Friday, December 22, 2023

US adds Guatemalans targeting president-elect to blacklist


AFP
Thu, 21 December 2023 

Guatemala's President-elect Bernardo Arevalo speaks during an interview with AFP in Panama City on December 19, 2023 (Gerardo PESANTEZ)

The United States on Thursday added Guatemalan prosecutors targeting president-elect Bernardo Arevalo to a corruption blacklist, making them ineligible for US visas.

Arevalo pulled off an upset in August elections on an anti-corruption platform and has since been in a tug-of-war with authorities seen as attempting to block his inauguration on January 14.

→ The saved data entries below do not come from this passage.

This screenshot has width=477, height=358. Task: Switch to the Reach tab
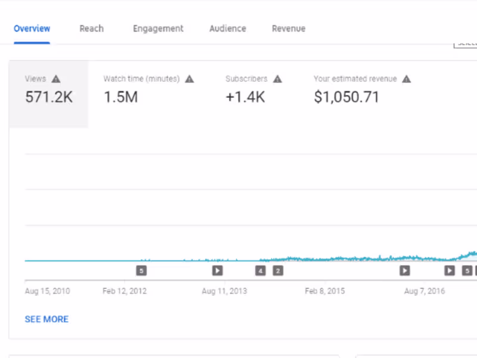click(91, 29)
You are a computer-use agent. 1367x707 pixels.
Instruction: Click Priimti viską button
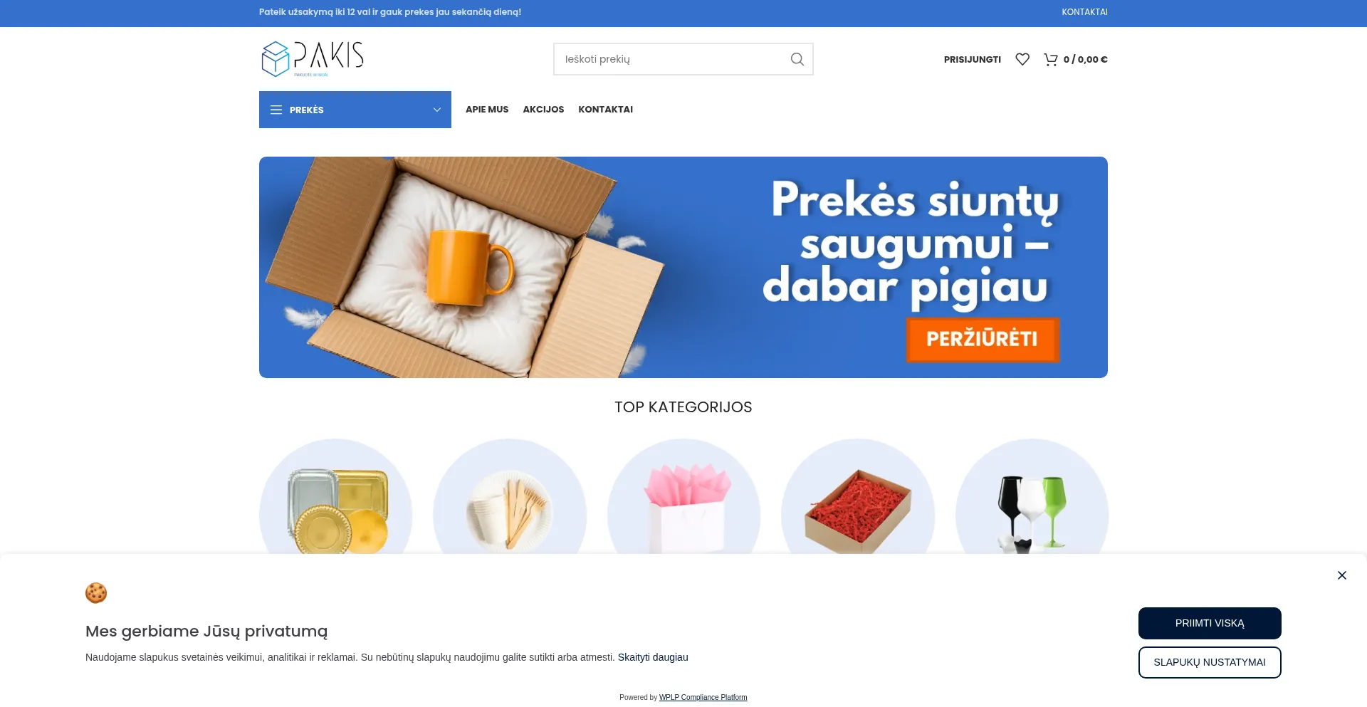point(1210,623)
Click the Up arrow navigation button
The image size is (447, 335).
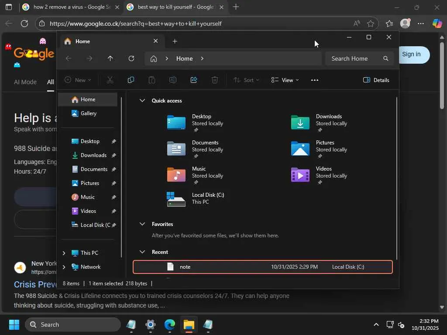(x=110, y=58)
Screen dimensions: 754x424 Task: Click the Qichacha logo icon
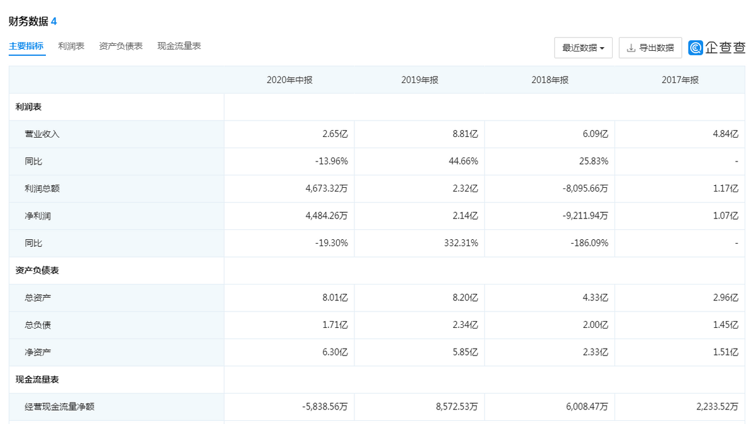tap(696, 48)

In a report to Congress, the State Department newly added to a blacklist several prosecutors including Leonor Morales, who recently said that Arevalo's election was null and void because of alleged anomalies in voting.

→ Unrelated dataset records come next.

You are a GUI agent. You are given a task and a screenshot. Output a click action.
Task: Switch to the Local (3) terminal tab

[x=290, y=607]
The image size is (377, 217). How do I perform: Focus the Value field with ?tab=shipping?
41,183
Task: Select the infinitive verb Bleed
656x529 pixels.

The report said Morales "undermined democratic processes or institutions" through a "politically motivated investigation to cast doubt on certified election results to disrupt the presidential transition."

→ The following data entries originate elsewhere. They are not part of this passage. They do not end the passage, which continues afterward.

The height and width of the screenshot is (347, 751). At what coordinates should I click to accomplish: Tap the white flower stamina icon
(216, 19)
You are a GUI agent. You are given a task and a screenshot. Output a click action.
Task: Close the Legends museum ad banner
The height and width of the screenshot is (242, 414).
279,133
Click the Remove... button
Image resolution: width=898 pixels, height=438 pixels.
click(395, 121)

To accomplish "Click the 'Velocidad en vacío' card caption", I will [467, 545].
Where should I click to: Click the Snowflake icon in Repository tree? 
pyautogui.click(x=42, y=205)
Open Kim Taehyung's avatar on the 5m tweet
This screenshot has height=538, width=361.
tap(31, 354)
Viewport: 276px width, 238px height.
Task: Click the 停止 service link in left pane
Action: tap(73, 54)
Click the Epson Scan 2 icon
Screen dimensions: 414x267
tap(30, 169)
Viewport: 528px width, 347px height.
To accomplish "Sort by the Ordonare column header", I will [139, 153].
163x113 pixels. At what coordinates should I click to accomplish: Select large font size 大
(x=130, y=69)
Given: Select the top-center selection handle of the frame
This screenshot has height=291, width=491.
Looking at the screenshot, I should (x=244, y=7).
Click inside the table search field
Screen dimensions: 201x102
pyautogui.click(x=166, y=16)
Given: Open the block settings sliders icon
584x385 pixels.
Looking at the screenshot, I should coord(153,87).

The report also confirmed the listings from a preliminary report this year of judge Fredy Orellana and prosecutor Cinthia Monterroso, who among others face lawsuits brought by Arevalo.

The people on the list will no longer be eligible for US visas, with any current visas to be revoked.

Prosecutors have seized ballots in the first round of the election and, in between the two rounds, sought to suspend Arevalo's party, moves that raised international concern.

In an interview this week with AFP, Arevalo voiced confidence that he would be allowed to take office after blocking the "slow-motion coup d'etat."

The latest actions are part of an annual report required by the US Congress on corruption in Central America.

Among others confirmed on the blacklist are El Salvador's ex-president Mauricio Funes, who was accused by the State Department of schemes that resulted in the "pilfering hundreds of millions of dollars from state coffers."

Funes, who was president from 2009 to 2014, left for leftist-run Nicaragua in 2016.

Earlier this year, he was sentenced in absentia to 14 years in prison for alleged secret negotiations with criminal gangs that long rampaged through El Salvador.